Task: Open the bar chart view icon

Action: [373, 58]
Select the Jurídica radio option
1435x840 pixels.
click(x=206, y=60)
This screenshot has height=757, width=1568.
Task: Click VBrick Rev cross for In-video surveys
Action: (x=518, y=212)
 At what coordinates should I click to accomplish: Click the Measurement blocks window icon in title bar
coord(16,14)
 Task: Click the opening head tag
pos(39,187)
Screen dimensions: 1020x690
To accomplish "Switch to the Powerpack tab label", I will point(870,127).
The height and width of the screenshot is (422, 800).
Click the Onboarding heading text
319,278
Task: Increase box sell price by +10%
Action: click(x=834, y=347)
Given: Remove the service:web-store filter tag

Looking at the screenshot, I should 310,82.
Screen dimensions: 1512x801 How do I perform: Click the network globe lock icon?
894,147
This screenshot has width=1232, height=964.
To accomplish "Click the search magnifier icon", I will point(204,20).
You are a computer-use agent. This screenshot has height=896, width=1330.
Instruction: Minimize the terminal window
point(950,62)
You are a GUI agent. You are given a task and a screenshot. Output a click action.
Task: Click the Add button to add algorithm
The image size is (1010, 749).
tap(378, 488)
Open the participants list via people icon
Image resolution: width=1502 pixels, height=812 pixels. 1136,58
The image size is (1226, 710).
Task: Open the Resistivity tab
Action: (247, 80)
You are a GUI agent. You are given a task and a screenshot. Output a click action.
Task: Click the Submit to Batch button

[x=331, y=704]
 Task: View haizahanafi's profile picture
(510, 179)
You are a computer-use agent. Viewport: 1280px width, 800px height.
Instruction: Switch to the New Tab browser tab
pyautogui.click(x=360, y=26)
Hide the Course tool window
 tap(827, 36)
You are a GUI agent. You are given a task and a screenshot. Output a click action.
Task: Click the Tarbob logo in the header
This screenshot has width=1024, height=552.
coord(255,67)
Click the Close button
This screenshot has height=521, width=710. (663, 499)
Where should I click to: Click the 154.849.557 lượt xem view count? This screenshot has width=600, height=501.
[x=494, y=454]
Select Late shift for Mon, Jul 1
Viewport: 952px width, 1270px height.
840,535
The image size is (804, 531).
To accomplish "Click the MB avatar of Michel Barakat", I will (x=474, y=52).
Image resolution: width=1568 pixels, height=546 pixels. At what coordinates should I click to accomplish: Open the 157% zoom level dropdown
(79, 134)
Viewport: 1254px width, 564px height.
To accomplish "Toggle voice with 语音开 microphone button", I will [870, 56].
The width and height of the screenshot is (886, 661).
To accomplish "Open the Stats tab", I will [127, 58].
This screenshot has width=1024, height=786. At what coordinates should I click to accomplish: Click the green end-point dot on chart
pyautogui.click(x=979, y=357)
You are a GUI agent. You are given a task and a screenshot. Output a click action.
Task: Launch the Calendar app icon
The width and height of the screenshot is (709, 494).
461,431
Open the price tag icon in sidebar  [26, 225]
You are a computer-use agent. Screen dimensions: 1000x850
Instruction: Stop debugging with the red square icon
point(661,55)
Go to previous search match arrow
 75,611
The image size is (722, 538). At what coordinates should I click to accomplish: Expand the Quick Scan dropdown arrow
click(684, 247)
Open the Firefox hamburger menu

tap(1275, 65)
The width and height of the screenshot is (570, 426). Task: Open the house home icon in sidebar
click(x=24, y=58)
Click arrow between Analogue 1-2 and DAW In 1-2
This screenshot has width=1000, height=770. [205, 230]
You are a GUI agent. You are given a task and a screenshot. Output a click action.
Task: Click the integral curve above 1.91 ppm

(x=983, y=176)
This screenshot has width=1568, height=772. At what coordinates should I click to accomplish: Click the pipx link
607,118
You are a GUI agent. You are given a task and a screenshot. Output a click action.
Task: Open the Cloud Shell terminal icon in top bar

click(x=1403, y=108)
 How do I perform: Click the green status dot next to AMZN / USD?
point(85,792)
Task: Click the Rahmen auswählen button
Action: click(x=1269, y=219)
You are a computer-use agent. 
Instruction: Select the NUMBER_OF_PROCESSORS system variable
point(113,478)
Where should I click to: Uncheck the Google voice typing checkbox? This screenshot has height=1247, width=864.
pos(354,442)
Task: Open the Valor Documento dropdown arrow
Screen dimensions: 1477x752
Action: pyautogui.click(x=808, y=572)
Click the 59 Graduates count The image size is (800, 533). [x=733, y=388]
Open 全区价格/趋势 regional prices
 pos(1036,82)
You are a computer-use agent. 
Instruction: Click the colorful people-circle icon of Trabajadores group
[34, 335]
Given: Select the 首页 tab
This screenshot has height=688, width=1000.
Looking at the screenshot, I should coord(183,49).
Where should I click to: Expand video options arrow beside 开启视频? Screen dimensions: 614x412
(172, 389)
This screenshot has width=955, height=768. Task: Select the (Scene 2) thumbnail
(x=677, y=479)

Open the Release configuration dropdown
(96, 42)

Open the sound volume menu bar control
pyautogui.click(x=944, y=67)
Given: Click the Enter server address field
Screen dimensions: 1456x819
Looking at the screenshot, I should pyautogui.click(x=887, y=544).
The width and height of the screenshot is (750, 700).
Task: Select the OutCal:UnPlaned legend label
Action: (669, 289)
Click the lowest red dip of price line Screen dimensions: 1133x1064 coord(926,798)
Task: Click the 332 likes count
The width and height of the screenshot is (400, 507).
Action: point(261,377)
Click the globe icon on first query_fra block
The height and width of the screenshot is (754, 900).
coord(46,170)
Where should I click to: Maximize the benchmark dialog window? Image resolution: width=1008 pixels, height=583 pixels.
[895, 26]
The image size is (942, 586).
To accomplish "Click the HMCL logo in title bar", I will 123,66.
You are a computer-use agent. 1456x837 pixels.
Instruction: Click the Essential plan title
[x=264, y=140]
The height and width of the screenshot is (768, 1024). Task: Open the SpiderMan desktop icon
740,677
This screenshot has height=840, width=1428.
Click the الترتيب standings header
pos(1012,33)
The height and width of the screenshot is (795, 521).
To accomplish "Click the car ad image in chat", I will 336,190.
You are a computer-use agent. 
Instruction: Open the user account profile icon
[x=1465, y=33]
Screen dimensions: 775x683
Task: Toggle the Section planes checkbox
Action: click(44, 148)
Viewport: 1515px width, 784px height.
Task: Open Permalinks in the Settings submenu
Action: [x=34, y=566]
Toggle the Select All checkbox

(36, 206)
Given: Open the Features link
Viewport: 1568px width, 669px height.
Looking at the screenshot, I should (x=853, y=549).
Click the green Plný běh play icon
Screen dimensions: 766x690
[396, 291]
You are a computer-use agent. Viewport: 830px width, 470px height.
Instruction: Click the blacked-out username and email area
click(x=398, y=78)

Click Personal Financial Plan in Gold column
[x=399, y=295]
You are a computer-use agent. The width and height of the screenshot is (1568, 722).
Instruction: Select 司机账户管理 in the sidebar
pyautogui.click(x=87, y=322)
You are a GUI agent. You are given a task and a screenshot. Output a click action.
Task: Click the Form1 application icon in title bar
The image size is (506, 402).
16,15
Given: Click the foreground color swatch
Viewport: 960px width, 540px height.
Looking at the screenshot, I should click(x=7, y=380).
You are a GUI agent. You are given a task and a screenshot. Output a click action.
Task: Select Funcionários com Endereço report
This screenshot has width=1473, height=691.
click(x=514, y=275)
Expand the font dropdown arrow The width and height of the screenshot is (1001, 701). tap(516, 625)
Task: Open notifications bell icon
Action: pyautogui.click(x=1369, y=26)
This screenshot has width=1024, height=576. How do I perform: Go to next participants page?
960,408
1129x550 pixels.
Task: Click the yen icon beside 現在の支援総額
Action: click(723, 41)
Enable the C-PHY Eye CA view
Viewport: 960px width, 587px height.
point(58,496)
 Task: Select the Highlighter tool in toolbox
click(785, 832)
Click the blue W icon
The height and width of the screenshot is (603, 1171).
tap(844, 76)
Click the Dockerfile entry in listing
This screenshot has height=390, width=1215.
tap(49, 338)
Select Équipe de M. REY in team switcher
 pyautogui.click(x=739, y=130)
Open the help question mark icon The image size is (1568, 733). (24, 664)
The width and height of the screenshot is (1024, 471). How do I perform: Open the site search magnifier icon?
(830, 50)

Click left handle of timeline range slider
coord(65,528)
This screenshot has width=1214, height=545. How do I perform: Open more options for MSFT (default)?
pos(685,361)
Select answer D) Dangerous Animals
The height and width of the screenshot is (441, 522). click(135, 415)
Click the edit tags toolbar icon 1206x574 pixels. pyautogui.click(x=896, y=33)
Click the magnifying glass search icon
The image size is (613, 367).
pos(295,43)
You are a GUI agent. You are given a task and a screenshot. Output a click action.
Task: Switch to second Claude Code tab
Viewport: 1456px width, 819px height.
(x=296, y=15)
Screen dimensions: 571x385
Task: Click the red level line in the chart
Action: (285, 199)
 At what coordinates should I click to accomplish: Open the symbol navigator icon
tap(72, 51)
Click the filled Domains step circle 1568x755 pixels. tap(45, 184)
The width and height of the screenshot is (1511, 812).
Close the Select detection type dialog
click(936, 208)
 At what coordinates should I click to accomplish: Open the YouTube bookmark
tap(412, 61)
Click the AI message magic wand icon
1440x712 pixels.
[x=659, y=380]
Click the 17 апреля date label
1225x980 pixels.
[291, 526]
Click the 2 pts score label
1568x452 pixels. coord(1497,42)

- **DO THIS**
Could you reproduce the items above word for word, starting with their first line and going on through the line with "I will point(870,127).", both ends included, and give nothing else?

- **COMPLETED EXERCISE**
Task: Open the bar chart view icon

Action: [373, 58]
Select the Jurídica radio option
1435x840 pixels.
click(x=206, y=60)
This screenshot has height=757, width=1568.
Task: Click VBrick Rev cross for In-video surveys
Action: (x=518, y=212)
 At what coordinates should I click to accomplish: Click the Measurement blocks window icon in title bar
coord(16,14)
 Task: Click the opening head tag
pos(39,187)
Screen dimensions: 1020x690
To accomplish "Switch to the Powerpack tab label", I will point(870,127).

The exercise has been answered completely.